▶ **Text section**:
-.-.-
From the start of Mc­Tear's murder trial a week ago, his attorneys have tried to discredit Bedwell, their client's main accuser, by saying she is an unreliable witness who has given different accounts of what happened. Questioned about Coffie's statements days ago, Bedwell, 22, told the jury that she does not have an uncle and has never used the word to refer to anyone. She pointed at McTear when asked to identify her assailant.

The defendant's father, Richard McTear Sr., took a brief turn on the witness stand Tuesday, when he testified that several times before her 3-month-old son, Emanuel Murray, was killed, Bedwell sent him ominous text messages.

"She was talking like she would harm herself or harm the baby," he said, his voice as flat and affectless as his son's demeanor throughout the trial. Not knowing what to do, he showed the message to his son, he said, who assured him everything was okay. "He would say, 'Oh, she just tripping, she just tripping.' "
-.-.-
▶ **Information provided**:

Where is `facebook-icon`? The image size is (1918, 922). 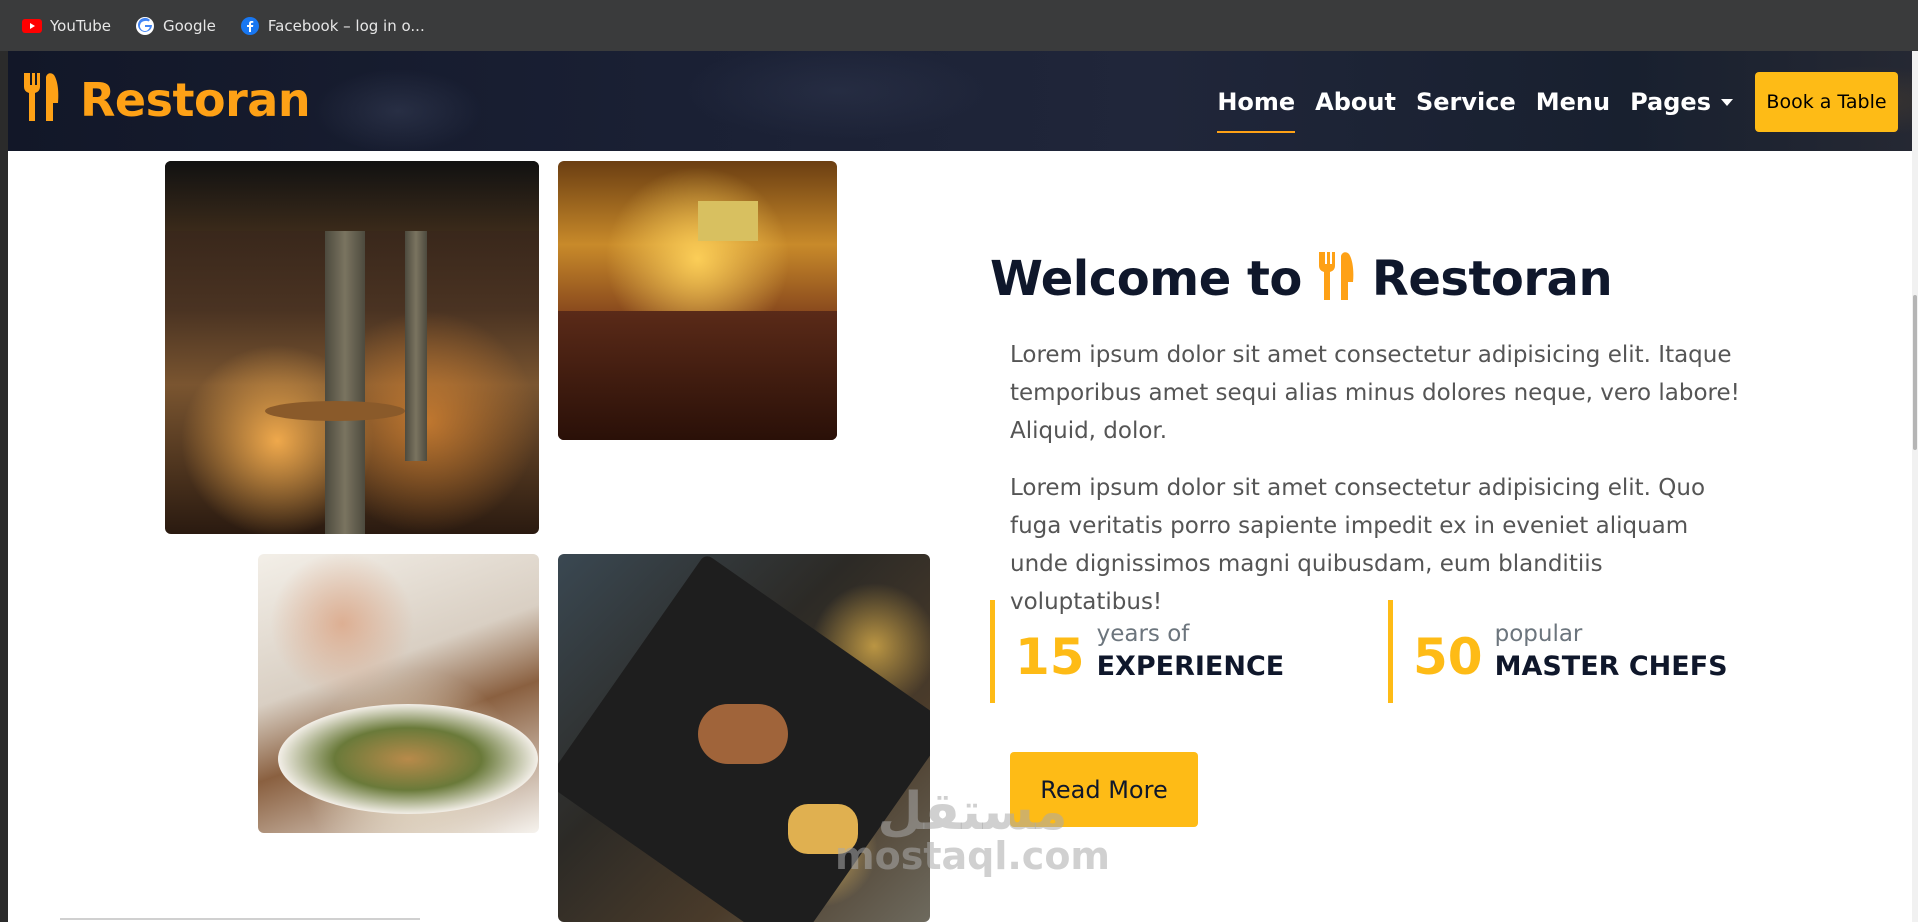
-.-.-
▶ **Exercise requirements**:
1 – In the murder trial text, how old was Emanuel Murray when he was killed?
2 – Rewrite the stretch of the murder trial text from "From the start" through "identify her assailant.", putting "attacker" in place of "assailant".

▶ **Results in order**:
1 – 3 months old

2 –
From the start of Mc­Tear's murder trial a week ago, his attorneys have tried to discredit Bedwell, their client's main accuser, by saying she is an unreliable witness who has given different accounts of what happened. Questioned about Coffie's statements days ago, Bedwell, 22, told the jury that she does not have an uncle and has never used the word to refer to anyone. She pointed at McTear when asked to identify her attacker.